(Stored data entries)
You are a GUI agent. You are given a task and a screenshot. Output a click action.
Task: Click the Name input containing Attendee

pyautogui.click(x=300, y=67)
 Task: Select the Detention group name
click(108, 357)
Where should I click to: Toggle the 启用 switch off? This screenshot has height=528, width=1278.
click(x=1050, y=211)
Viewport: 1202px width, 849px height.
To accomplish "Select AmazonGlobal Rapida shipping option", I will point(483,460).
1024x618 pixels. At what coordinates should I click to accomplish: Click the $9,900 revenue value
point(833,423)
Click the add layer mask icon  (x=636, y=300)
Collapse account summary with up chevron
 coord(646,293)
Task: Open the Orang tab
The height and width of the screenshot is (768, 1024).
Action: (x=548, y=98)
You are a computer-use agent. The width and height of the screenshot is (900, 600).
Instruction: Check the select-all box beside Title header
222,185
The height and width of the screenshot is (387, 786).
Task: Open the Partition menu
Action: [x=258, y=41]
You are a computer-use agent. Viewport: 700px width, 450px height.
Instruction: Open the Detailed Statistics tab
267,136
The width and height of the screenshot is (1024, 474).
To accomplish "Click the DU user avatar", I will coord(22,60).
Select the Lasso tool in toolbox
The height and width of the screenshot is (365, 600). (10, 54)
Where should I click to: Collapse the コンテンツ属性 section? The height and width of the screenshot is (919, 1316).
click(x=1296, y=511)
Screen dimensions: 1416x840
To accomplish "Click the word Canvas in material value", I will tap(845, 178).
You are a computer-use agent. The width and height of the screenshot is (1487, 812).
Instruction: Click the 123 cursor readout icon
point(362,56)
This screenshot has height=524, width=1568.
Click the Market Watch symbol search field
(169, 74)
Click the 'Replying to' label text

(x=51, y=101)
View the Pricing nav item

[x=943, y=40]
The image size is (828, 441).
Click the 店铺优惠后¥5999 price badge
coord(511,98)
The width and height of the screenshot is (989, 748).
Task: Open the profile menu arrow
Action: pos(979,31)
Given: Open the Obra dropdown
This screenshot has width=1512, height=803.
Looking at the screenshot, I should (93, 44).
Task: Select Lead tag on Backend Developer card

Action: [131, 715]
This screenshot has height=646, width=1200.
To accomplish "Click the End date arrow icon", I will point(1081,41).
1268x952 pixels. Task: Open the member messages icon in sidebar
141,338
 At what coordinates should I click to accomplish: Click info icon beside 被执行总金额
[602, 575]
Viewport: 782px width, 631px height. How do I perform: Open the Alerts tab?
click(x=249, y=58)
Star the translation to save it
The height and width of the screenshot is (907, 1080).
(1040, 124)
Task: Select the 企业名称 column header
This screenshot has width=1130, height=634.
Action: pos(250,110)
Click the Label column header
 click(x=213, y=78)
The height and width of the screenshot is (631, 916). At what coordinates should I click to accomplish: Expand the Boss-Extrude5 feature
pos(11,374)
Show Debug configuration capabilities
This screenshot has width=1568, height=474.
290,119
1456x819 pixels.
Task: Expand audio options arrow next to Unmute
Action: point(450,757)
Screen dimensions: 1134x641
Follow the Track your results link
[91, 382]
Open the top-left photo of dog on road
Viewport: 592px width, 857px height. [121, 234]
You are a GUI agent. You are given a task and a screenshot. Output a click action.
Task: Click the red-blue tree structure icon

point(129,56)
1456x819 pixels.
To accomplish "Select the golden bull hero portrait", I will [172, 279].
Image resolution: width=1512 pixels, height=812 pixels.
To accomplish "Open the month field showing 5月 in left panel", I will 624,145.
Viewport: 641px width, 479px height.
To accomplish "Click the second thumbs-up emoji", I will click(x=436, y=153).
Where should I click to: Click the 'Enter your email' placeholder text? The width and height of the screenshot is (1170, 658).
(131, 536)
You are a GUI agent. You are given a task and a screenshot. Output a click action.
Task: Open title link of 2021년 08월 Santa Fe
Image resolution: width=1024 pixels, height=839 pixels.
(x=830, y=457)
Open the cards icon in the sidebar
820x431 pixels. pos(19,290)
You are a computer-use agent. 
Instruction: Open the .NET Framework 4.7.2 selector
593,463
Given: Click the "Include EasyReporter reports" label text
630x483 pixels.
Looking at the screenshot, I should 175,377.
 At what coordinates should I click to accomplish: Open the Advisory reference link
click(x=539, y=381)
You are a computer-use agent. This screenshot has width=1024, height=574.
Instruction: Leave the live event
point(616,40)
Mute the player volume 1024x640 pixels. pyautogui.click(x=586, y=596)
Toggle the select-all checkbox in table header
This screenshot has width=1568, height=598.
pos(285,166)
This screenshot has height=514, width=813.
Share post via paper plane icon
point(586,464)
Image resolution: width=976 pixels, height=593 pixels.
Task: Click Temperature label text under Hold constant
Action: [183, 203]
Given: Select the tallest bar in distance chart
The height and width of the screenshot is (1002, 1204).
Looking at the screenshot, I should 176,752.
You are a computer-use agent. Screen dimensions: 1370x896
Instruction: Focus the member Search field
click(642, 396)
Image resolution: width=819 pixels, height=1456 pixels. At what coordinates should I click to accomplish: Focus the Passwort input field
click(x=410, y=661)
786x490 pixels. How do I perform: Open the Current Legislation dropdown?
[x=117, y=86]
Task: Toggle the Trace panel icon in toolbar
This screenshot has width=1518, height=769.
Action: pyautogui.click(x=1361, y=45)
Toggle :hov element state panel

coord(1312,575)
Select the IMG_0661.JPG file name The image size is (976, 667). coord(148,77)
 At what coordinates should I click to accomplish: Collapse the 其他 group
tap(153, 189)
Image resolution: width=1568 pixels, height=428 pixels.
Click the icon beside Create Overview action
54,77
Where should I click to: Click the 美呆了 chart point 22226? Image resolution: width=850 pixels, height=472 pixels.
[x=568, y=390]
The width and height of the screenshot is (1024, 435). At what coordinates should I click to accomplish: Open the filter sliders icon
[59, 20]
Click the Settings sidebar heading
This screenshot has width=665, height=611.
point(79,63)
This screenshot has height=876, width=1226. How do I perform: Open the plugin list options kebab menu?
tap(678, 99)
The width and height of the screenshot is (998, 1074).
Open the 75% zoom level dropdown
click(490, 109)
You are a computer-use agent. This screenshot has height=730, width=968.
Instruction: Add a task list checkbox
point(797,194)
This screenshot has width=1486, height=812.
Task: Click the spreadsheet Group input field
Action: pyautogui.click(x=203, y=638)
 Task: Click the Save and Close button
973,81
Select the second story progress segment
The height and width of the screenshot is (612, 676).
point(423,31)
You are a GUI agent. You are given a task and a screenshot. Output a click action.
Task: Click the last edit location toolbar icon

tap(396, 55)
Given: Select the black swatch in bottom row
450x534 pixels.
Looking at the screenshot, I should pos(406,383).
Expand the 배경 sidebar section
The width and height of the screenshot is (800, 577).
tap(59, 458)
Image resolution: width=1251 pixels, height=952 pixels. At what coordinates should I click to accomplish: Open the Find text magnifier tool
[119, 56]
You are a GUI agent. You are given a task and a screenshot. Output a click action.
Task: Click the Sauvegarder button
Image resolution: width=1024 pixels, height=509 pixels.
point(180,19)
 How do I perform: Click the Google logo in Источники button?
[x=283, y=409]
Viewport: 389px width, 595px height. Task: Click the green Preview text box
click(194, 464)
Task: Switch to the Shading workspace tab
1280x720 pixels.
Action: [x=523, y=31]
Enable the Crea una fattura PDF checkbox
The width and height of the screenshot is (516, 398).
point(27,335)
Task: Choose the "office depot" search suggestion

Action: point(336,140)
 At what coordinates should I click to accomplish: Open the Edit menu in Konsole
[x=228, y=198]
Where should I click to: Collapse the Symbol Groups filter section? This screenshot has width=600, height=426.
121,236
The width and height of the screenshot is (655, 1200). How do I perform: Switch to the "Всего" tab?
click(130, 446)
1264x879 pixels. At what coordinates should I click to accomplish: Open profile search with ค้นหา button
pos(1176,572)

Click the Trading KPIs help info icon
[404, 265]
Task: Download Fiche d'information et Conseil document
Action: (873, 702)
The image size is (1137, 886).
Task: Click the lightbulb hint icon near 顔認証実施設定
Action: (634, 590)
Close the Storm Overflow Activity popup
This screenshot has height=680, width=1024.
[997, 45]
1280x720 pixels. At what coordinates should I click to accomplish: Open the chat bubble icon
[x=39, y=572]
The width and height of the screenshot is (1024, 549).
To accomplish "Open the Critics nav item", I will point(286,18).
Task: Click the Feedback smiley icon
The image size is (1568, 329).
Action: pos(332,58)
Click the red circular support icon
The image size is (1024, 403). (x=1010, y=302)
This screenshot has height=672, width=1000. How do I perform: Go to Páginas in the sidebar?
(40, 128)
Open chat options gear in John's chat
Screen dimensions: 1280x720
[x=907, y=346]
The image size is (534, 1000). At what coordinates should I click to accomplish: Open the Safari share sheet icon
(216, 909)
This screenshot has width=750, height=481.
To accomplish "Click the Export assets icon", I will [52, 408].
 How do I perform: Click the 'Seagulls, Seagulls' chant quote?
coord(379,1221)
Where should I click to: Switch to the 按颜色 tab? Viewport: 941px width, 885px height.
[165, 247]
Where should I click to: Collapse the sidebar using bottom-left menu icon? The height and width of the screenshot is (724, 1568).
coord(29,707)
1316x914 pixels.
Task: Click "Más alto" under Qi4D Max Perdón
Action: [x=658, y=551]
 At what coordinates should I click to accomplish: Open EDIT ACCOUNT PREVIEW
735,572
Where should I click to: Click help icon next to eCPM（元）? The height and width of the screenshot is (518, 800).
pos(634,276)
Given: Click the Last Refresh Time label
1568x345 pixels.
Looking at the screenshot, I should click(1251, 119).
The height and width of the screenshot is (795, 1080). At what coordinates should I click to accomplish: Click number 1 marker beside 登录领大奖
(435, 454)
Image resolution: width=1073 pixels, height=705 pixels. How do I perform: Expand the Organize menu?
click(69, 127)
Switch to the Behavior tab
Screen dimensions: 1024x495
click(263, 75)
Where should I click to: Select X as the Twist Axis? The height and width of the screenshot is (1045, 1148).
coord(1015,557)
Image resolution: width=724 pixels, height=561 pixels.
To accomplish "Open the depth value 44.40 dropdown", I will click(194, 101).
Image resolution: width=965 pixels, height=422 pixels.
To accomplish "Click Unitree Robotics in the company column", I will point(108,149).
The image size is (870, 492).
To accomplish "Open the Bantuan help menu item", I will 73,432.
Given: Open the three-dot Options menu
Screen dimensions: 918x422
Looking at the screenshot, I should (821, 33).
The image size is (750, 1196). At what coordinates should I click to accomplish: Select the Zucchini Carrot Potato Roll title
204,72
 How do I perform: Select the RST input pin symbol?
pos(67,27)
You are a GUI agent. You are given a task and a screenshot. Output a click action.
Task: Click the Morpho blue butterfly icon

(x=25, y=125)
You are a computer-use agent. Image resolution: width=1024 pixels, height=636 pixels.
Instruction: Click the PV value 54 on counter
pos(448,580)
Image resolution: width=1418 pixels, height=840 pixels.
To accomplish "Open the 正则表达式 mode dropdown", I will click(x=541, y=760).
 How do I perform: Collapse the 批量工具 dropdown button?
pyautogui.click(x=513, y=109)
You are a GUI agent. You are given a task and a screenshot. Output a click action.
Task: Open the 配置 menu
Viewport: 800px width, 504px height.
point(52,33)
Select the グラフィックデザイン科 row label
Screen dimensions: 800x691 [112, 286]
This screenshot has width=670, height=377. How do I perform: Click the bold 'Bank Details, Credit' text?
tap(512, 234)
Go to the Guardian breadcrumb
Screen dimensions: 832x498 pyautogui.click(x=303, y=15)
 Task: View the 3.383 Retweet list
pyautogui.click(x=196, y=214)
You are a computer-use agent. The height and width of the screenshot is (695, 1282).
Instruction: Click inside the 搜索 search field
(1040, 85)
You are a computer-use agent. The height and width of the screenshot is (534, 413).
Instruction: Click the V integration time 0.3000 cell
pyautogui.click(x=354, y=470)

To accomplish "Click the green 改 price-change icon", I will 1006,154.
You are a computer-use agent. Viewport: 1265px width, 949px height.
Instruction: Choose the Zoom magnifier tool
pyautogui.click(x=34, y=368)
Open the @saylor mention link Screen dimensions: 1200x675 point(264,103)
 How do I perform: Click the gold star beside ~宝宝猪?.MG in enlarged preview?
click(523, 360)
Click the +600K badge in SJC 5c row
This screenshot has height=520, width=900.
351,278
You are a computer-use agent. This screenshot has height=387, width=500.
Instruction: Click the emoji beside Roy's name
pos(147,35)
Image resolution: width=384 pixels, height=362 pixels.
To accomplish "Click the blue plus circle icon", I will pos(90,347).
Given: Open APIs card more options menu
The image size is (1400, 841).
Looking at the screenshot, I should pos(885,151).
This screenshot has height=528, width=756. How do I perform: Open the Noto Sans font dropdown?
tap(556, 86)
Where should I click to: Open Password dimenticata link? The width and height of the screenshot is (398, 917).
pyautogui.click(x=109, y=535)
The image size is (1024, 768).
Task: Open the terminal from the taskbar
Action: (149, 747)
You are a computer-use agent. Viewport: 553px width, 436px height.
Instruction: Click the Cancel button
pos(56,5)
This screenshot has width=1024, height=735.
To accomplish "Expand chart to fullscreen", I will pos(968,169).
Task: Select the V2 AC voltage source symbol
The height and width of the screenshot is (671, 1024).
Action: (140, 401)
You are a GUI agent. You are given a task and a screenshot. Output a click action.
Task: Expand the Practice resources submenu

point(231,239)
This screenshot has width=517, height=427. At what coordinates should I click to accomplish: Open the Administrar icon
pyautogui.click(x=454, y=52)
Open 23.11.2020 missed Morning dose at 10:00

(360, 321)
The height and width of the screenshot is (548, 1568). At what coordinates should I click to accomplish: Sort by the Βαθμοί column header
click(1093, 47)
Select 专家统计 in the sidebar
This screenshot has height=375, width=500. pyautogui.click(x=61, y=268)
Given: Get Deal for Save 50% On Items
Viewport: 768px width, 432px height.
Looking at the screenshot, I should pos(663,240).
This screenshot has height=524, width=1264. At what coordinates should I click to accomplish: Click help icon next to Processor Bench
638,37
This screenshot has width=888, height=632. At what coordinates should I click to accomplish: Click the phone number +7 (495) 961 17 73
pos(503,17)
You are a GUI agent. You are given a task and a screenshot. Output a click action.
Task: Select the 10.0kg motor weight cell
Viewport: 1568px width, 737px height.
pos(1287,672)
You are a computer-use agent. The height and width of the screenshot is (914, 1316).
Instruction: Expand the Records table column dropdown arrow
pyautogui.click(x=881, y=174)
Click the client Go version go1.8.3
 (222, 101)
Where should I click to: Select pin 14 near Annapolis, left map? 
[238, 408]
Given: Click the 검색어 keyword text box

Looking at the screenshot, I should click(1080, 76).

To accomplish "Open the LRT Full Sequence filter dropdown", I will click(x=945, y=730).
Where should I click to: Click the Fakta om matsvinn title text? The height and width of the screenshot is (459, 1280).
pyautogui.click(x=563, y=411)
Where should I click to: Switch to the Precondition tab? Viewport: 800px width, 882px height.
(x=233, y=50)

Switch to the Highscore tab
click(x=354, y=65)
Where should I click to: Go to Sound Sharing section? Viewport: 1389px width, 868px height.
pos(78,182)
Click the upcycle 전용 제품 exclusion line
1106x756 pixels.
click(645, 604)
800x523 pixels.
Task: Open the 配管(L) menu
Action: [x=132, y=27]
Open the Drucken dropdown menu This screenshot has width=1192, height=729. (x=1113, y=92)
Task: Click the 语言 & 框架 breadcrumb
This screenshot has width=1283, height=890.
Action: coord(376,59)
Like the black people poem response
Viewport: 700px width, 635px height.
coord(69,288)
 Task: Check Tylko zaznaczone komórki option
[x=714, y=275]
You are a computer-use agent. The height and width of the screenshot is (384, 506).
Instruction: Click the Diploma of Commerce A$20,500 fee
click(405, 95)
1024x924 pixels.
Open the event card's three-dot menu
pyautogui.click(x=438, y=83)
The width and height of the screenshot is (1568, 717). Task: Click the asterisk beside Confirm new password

TASK DETAILS: The lines above, starting at the one with "Image resolution: width=724" and ending at the one with "Task: Open the 配置 menu", are the only ones to return, exactly as written.

SOLUTION FOR THIS PROBLEM:
Image resolution: width=724 pixels, height=561 pixels.
To accomplish "Open the depth value 44.40 dropdown", I will click(194, 101).
Image resolution: width=965 pixels, height=422 pixels.
To accomplish "Click Unitree Robotics in the company column", I will point(108,149).
The image size is (870, 492).
To accomplish "Open the Bantuan help menu item", I will 73,432.
Given: Open the three-dot Options menu
Screen dimensions: 918x422
Looking at the screenshot, I should (821, 33).
The image size is (750, 1196). At what coordinates should I click to accomplish: Select the Zucchini Carrot Potato Roll title
204,72
 How do I perform: Select the RST input pin symbol?
pos(67,27)
You are a GUI agent. You are given a task and a screenshot. Output a click action.
Task: Click the Morpho blue butterfly icon

(x=25, y=125)
You are a computer-use agent. Image resolution: width=1024 pixels, height=636 pixels.
Instruction: Click the PV value 54 on counter
pos(448,580)
Image resolution: width=1418 pixels, height=840 pixels.
To accomplish "Open the 正则表达式 mode dropdown", I will click(x=541, y=760).
 How do I perform: Collapse the 批量工具 dropdown button?
pyautogui.click(x=513, y=109)
You are a GUI agent. You are given a task and a screenshot. Output a click action.
Task: Open the 配置 menu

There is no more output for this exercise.